- [CHALLENGE]
Turn the listing, starting at its beginning and ending at the line that contains "pos(176,88)", into a two-column CSV with the headers request and answer. Each row should hold one request and its answer, each in a quoted field with line breaks changed to spaces, and the pictures left out.

[Dataset items]
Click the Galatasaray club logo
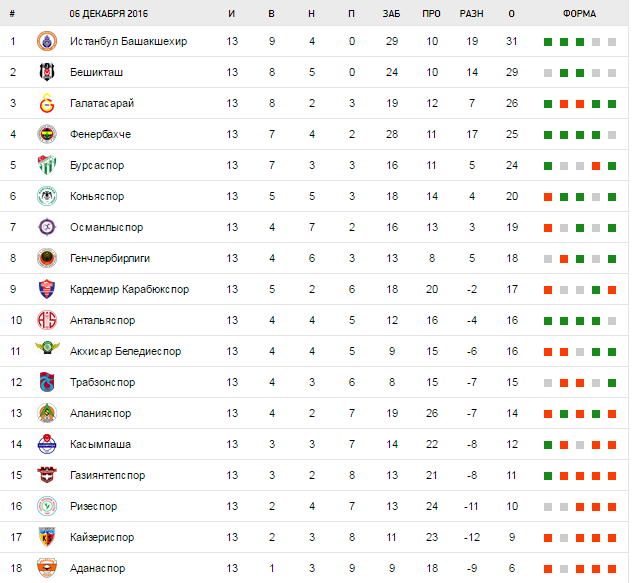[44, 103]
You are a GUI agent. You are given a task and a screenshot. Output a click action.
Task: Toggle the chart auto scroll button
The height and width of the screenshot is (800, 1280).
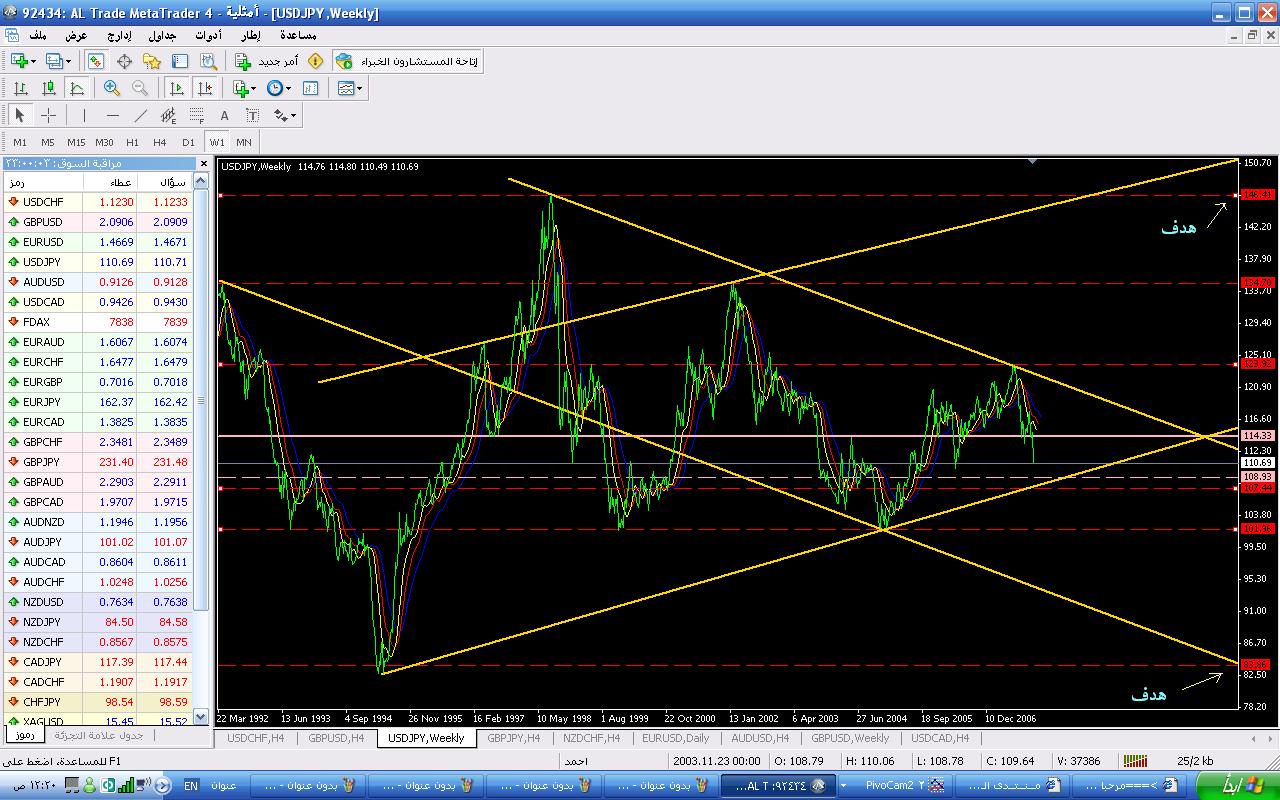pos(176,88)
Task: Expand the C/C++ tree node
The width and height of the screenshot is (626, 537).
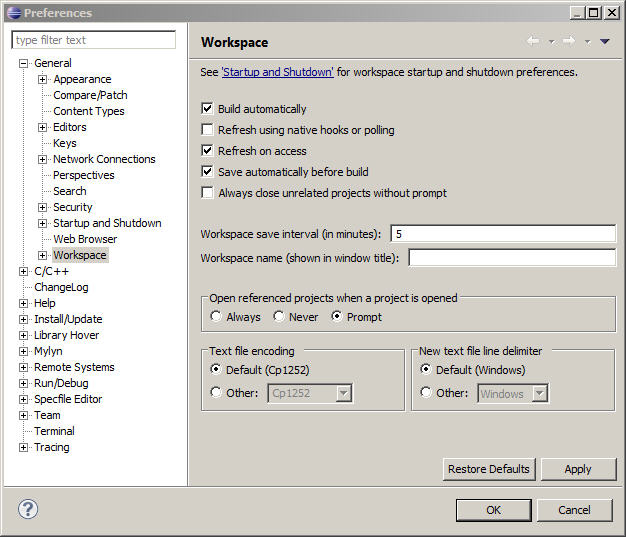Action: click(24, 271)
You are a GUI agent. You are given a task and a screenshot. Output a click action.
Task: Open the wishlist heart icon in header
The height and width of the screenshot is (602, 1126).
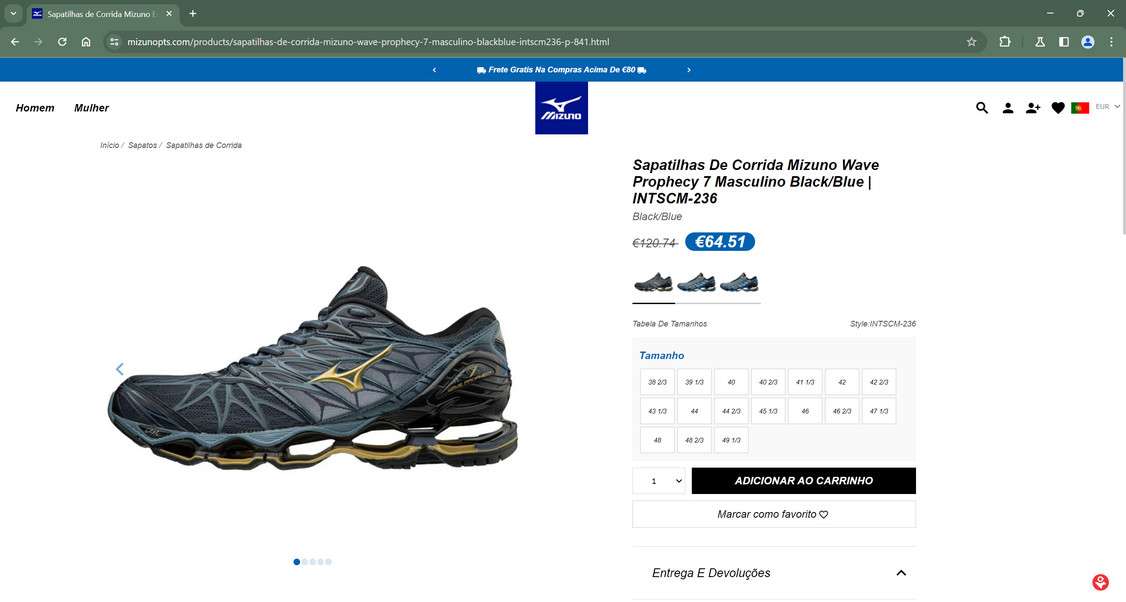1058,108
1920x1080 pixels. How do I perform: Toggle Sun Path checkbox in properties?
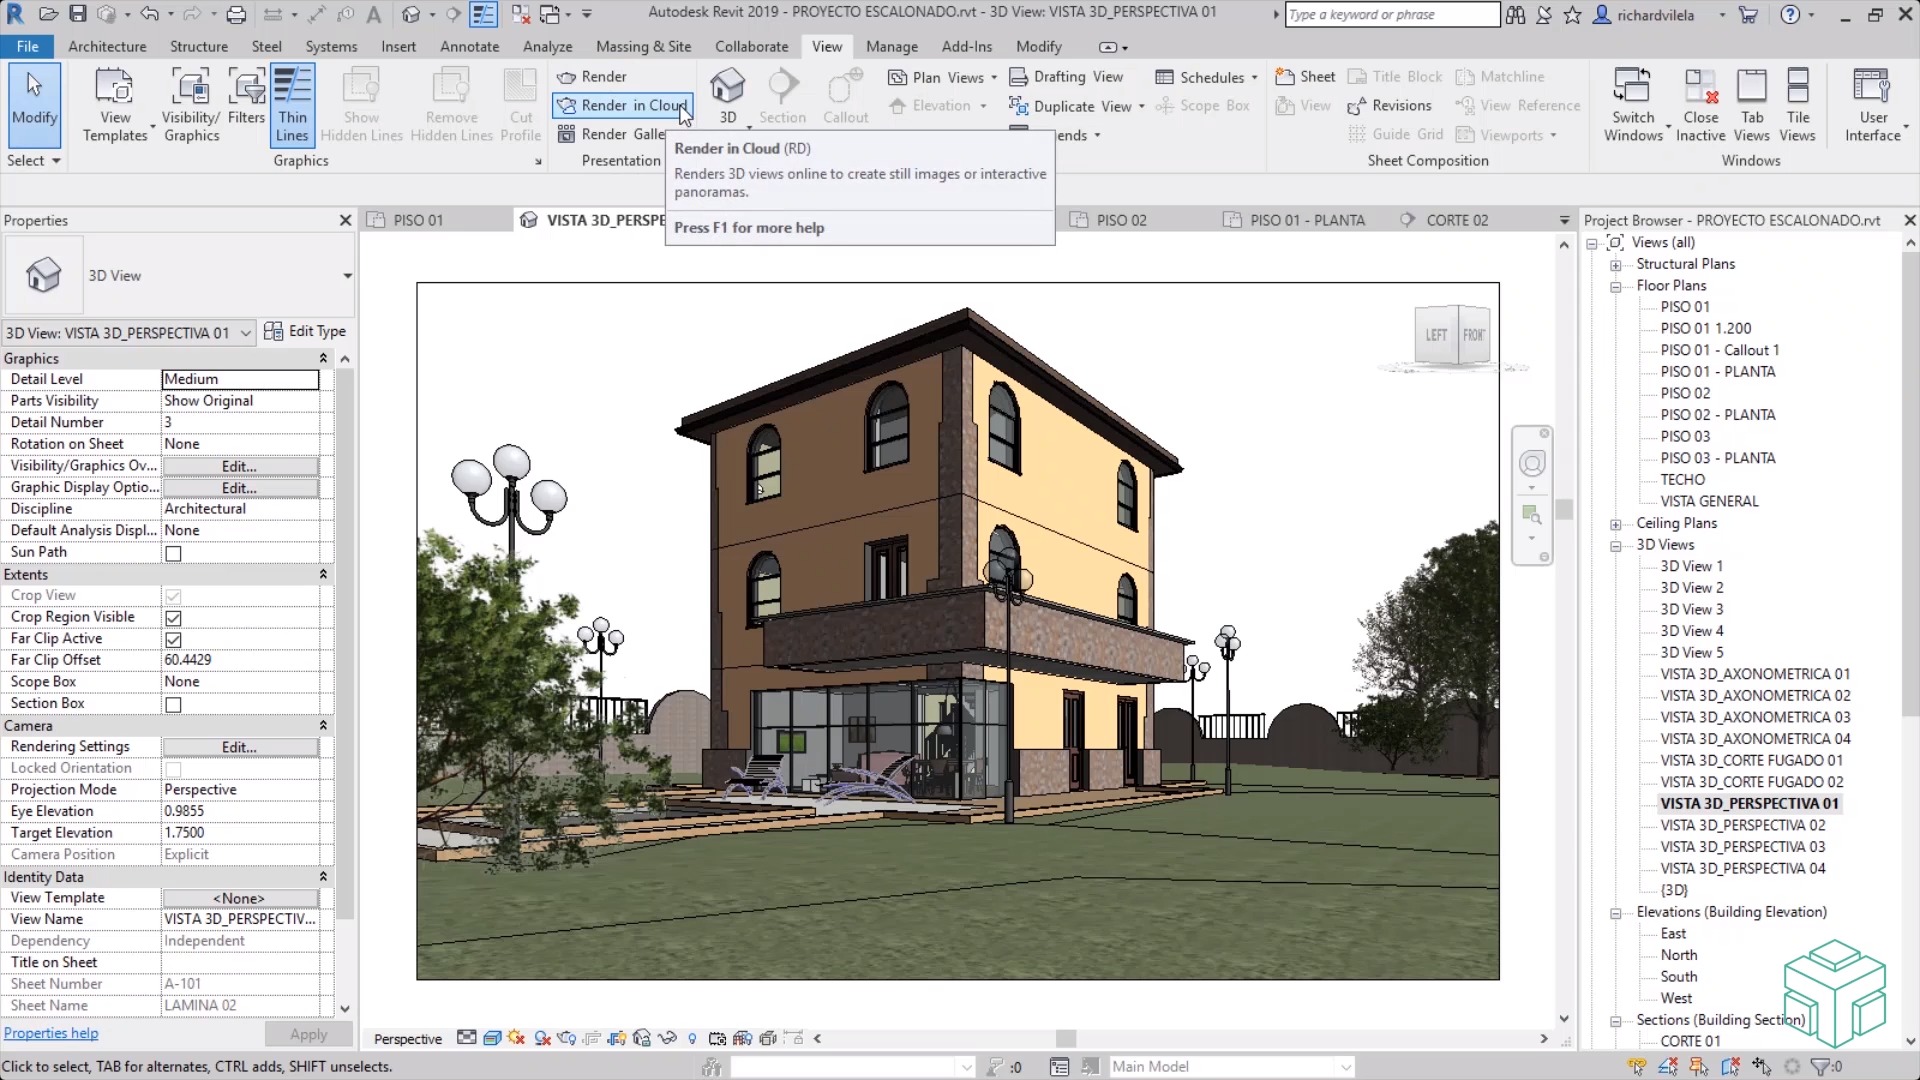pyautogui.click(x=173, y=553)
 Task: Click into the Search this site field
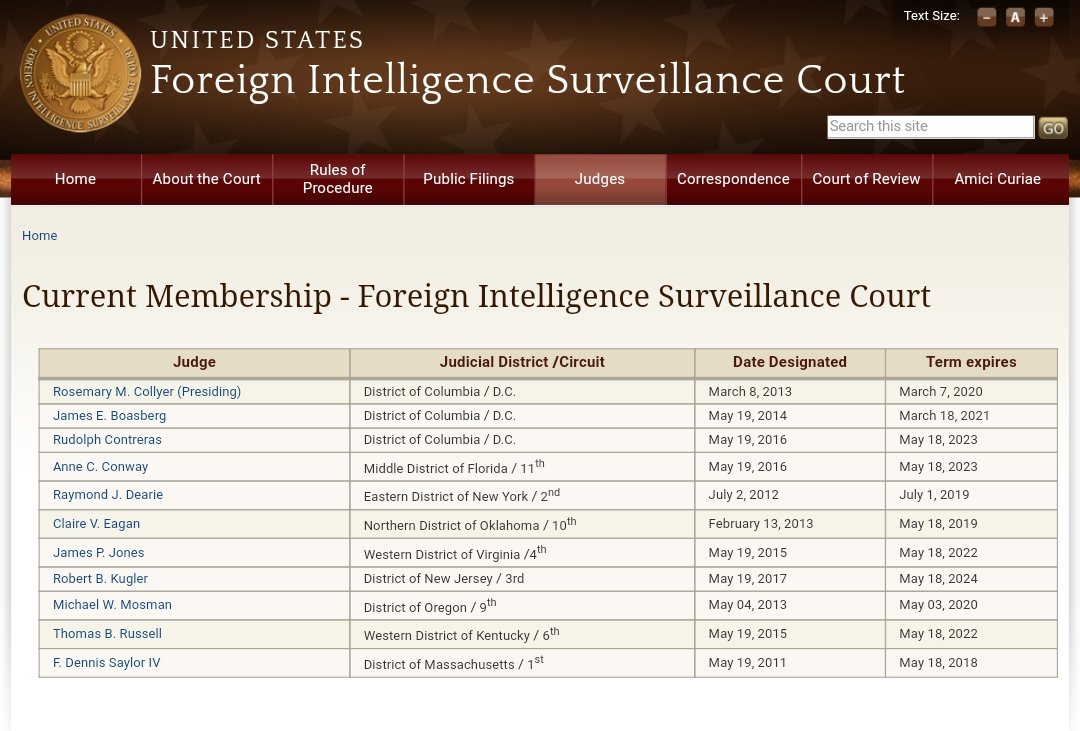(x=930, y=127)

- [RESPONSE TO THE TASK]
request,answer
"Click the Galatasaray club logo","[44, 103]"
"You are a GUI agent. You are given a task and a screenshot. Output a click action. Task: Toggle the chart auto scroll button The height and width of the screenshot is (800, 1280).","pos(176,88)"